2429 Schürer

Discovery
- Discovered by: P. Wild
- Discovery site: Zimmerwald Obs.
- Discovery date: 12 October 1977

Designations
- Named after: Max Schürer (Swiss astronomer)
- Alternative designations: 1977 TZ · A915 TB
- Minor planet category: main-belt · (middle) Maria

Orbital characteristics
- Epoch 27 April 2019 (JD 2458600.5)
- Uncertainty parameter 0
- Observation arc: 103.02 yr (37,629 d)
- Aphelion: 2.8341 AU
- Perihelion: 2.3098 AU
- Semi-major axis: 2.5719 AU
- Eccentricity: 0.1019
- Orbital period (sidereal): 4.12 yr (1,507 d)
- Mean anomaly: 5.5233°
- Mean motion: 0° 14^{m} 20.4^{s} / day
- Inclination: 15.055°
- Longitude of ascending node: 17.893°
- Argument of perihelion: 30.008°

Physical characteristics
- Mean diameter: 11.582±0.133 km 13.27±3.55 km 15.95±0.38 km 15.99±0.26 km
- Synodic rotation period: 6.66±0.05 h
- Geometric albedo: 0.096 0.120±0.023 0.16 0.1976 0.229
- Spectral type: S (assumed)
- Absolute magnitude (H): 11.90 12.0 12.20 12.21

= 2429 Schürer =

Main-belt asteroid

2429 Schürer, provisional designation , is a Maria asteroid from the central region of the asteroid belt, approximately 12 km in diameter. It was discovered on 12 October 1977, by Swiss astronomer Paul Wild at Zimmerwald Observatory near Bern, Switzerland, and later named after Swiss astronomer Max Schürer. The likely elongated S-type asteroid has a rotation period of 6.6 hours.

== Orbit and classification ==

Schürer is a member of the Maria family (506), a large family of stony asteroids with nearly 3000 known members, named after asteroid 170 Maria. The family is old, about 3±1×10^9 years, and located near the 3:1 resonant region with Jupiter that supplies near-Earth objects to the inner Solar System. It is estimated that every 100 million years, about 37 to 75 Maria asteroids larger than 1 kilometer become such near-Earth objects.

It orbits the Sun in the central main-belt at a distance of 2.3–2.8 AU once every 4 years and 1 month (1,507 days; semi-major axis of 2.57 AU). Its orbit has an eccentricity of 0.10 and an inclination of 15° with respect to the ecliptic. The body's observation arc begins with a precovery taken at Heidelberg Observatory in October 1915, or 62 years prior to its official discovery observation at Zimmerwald.

== Naming ==

This minor planet was named in honor of Swiss astronomer Max Schürer (1910–1997), who was director of the Astronomical Institute of the University of Bern from 1947 to 1980. Due to his initiative, endurance, and great technical competence, the discovering observatory at Zimmerwald – after which the asteroid 1775 Zimmerwald is named – could be built in 1956. He did a lot of orbit computation on asteroids when he was a pupil of astronomer Sigmund Mauderli (1876–1962), who was the preceding director of the Astronomical Institute (also see 1748 Mauderli). Schürer also dealt with stellar dynamics and was deeply involved as a pioneer in satellite geodesy. The official was published by the Minor Planet Center on 10 November 1992 (M.P.C. 21129).

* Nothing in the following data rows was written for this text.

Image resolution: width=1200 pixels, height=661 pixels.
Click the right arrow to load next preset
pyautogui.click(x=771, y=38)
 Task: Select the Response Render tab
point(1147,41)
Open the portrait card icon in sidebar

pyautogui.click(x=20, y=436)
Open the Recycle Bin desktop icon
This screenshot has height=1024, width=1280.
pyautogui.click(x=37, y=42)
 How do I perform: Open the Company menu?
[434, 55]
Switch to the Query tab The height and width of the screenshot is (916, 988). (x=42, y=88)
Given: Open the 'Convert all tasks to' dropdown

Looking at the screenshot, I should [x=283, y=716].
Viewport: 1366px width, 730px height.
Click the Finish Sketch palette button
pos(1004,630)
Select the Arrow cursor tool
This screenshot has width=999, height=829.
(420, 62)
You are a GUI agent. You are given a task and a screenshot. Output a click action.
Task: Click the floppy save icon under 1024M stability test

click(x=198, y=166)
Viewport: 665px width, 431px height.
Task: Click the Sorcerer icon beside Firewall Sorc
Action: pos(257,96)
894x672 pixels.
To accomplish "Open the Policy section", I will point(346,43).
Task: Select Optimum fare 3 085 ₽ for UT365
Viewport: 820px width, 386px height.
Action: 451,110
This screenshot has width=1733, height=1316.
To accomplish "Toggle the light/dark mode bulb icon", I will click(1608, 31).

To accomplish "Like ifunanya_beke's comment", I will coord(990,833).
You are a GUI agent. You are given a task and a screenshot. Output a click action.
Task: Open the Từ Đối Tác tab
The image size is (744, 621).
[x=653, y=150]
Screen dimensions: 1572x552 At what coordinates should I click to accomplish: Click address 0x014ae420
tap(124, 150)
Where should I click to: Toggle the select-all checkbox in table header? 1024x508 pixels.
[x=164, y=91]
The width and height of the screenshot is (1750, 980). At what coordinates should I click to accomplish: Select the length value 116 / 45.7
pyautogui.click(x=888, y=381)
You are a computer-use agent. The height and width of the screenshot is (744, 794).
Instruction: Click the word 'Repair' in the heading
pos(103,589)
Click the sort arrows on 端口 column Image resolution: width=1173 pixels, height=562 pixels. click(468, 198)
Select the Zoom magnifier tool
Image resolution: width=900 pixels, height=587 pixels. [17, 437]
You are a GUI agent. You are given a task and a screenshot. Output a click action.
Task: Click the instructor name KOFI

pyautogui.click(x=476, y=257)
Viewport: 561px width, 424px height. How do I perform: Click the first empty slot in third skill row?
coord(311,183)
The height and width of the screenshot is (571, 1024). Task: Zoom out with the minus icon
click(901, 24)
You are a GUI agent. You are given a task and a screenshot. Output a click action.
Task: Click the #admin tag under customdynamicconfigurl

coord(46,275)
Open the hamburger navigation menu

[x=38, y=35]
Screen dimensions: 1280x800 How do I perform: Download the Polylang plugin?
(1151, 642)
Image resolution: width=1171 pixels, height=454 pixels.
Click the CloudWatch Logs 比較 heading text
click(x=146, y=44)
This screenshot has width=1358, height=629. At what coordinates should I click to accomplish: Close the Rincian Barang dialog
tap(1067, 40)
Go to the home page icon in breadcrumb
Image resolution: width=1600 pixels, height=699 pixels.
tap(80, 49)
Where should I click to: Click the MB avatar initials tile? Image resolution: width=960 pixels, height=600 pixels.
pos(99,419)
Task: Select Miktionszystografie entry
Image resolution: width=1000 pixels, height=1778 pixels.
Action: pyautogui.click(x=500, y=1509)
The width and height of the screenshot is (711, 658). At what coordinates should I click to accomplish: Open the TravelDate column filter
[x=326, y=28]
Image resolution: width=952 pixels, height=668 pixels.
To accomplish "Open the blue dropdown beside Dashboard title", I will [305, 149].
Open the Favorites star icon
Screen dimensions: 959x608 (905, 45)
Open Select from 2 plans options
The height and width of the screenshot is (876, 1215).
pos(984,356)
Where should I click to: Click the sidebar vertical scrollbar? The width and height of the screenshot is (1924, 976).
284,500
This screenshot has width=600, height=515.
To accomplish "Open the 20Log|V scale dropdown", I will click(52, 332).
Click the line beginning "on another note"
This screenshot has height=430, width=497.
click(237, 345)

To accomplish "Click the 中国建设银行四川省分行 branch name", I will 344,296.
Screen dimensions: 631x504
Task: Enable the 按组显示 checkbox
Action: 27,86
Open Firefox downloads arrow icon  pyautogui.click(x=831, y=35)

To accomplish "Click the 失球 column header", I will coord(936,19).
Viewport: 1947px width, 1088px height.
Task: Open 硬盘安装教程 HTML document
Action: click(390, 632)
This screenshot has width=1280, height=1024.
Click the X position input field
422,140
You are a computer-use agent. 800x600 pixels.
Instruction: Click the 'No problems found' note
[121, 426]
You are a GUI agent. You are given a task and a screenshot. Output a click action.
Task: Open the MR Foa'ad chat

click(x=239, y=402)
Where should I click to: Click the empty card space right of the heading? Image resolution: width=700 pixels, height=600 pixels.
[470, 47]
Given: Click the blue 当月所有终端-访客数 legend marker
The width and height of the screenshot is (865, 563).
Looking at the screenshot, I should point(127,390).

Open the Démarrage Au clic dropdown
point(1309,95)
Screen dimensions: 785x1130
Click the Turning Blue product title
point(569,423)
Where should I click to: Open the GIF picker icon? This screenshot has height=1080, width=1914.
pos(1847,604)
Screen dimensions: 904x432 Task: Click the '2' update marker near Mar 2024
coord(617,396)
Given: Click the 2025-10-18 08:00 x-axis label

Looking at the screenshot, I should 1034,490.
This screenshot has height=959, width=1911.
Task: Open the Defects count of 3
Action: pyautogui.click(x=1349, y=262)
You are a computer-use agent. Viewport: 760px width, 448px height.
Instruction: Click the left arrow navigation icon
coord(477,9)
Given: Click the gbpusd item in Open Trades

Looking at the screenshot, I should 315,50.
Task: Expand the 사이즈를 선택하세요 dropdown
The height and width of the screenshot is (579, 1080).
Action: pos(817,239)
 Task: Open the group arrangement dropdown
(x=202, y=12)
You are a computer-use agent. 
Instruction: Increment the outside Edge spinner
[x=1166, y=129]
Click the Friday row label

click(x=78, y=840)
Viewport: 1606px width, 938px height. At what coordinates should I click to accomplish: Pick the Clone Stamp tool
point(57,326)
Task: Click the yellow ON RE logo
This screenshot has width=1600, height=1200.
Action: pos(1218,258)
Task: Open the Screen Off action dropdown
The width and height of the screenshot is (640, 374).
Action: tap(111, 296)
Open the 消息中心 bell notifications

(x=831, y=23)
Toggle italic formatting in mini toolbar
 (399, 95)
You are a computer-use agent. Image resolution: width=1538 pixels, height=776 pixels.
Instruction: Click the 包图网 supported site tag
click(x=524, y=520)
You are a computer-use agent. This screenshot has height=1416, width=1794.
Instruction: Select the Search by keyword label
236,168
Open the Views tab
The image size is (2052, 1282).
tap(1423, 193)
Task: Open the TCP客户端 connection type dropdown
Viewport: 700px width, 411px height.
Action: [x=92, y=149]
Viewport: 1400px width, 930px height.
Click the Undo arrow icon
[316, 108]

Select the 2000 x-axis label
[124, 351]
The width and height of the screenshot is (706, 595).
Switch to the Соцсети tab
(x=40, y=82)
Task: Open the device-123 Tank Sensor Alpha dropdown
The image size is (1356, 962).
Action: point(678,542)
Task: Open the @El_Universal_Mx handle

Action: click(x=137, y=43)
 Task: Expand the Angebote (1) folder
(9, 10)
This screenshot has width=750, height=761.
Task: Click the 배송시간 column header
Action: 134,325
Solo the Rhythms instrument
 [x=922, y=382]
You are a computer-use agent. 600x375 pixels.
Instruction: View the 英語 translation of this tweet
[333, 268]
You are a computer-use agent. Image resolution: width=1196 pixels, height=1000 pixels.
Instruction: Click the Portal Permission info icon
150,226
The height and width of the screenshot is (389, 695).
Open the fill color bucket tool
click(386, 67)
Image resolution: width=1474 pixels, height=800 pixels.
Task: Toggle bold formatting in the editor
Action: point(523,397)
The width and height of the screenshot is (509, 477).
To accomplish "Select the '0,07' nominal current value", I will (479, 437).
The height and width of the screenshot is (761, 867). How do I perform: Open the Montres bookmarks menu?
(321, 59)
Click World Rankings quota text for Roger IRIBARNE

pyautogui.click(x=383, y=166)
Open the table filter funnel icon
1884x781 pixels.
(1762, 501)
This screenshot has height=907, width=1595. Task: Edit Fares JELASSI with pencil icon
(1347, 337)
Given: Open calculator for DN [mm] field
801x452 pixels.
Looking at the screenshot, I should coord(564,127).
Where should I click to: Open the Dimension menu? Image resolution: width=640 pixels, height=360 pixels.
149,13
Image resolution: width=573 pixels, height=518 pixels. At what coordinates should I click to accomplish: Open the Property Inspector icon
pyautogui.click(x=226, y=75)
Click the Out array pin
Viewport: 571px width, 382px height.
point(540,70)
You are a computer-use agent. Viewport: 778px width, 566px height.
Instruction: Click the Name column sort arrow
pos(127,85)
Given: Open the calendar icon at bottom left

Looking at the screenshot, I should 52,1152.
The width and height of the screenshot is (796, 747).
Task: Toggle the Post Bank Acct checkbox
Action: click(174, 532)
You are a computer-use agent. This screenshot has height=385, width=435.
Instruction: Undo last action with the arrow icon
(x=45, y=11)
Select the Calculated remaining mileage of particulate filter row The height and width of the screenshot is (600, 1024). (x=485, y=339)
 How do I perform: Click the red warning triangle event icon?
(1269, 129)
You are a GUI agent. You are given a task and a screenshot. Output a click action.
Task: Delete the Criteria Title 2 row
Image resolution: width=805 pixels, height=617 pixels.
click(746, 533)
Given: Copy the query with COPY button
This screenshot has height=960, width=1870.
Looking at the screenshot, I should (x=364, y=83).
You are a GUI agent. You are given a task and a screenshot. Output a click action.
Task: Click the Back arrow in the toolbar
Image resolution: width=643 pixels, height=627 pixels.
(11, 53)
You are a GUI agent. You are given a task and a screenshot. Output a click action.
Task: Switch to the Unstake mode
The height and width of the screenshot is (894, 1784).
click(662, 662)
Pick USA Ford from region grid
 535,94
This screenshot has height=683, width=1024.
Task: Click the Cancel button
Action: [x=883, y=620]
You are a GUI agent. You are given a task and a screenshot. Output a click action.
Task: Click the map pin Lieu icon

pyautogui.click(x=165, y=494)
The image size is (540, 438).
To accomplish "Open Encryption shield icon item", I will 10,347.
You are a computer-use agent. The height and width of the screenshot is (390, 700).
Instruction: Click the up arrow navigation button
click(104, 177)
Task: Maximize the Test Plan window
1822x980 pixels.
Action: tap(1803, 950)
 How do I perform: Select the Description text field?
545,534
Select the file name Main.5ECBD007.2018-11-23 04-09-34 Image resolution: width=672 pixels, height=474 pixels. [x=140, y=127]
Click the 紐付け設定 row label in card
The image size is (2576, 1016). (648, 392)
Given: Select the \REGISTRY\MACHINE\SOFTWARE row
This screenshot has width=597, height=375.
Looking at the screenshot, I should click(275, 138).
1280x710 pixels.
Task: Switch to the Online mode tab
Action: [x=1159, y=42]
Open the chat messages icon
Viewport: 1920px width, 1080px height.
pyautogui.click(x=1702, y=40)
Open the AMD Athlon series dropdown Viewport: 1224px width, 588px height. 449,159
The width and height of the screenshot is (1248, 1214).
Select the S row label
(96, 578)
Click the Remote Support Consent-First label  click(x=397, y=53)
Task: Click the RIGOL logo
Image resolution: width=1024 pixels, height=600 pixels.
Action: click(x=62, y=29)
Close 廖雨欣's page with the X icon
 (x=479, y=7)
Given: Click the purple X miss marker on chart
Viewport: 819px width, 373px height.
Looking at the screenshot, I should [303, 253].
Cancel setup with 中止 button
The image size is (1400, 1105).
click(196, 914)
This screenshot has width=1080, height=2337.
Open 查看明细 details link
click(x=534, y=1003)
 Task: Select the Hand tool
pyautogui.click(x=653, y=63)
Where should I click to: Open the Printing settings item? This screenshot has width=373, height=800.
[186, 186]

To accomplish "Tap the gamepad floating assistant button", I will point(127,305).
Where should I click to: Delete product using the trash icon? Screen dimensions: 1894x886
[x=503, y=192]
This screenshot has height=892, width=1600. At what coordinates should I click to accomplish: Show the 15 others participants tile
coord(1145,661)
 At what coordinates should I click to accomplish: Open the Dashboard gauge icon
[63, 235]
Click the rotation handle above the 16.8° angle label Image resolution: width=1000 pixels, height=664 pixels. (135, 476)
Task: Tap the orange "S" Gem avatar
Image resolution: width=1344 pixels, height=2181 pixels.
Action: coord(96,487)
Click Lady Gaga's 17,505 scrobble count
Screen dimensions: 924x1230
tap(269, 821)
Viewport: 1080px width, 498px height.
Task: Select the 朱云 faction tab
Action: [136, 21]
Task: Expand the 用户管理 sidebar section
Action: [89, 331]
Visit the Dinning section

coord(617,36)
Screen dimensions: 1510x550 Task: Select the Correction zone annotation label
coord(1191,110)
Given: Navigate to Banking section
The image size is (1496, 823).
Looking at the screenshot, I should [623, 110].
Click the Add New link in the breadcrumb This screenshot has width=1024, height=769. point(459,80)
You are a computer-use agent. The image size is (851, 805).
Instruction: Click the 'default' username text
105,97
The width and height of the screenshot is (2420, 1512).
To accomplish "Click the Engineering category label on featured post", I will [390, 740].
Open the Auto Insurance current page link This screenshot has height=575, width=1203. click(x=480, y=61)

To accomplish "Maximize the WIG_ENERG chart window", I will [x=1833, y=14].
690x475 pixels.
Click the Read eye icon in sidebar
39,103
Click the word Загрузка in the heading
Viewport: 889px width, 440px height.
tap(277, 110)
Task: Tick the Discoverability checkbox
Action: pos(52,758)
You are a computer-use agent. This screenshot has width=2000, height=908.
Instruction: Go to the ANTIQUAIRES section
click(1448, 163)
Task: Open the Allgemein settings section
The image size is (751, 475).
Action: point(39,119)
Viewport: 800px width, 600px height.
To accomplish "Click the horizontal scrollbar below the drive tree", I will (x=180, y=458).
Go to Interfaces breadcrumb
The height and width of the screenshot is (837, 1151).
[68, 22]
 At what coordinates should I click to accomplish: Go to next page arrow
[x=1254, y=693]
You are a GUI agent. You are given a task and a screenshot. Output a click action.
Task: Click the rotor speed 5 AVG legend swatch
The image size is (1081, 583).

== Physical characteristics ==

Schürer is an assumed S-type asteroid, and corresponds to the overall stony spectral type of the Maria family.

=== Rotation period ===

In February 2012, a rotational lightcurve of Schürer was obtained from photometric observations by an international collaboration under the lead of South Korean astronomers. Lightcurve analysis gave a rotation period of 6.66±0.05 hours with a brightness amplitude of 0.77 magnitude, indicative of an elongated, non-spherical shape (U=3-).

A modeled lightcurve using photometric data from Gaia's DR2 catalog was published in 2018. It gave a similar sidereal period of 6.5119±0.0002 hours, as well as a spin axis at (235.0°, −26.0°) in ecliptic coordinates (λ, β).

=== Diameter and albedo ===

According to the surveys carried out by the NEOWISE mission of NASA's Wide-field Infrared Survey Explorer, Schürer measures between 11.58 and 16.0 kilometers in diameter and its surface has an albedo between 0.096 and 0.229. while the Japanese Akari satellite gives a diameter of 15.95 km with a low albedo of 0.096. The Collaborative Asteroid Lightcurve Link assumes an albedo of 0.21 and calculates a diameter of 11.55 kilometers based on an absolute magnitude of 12.0.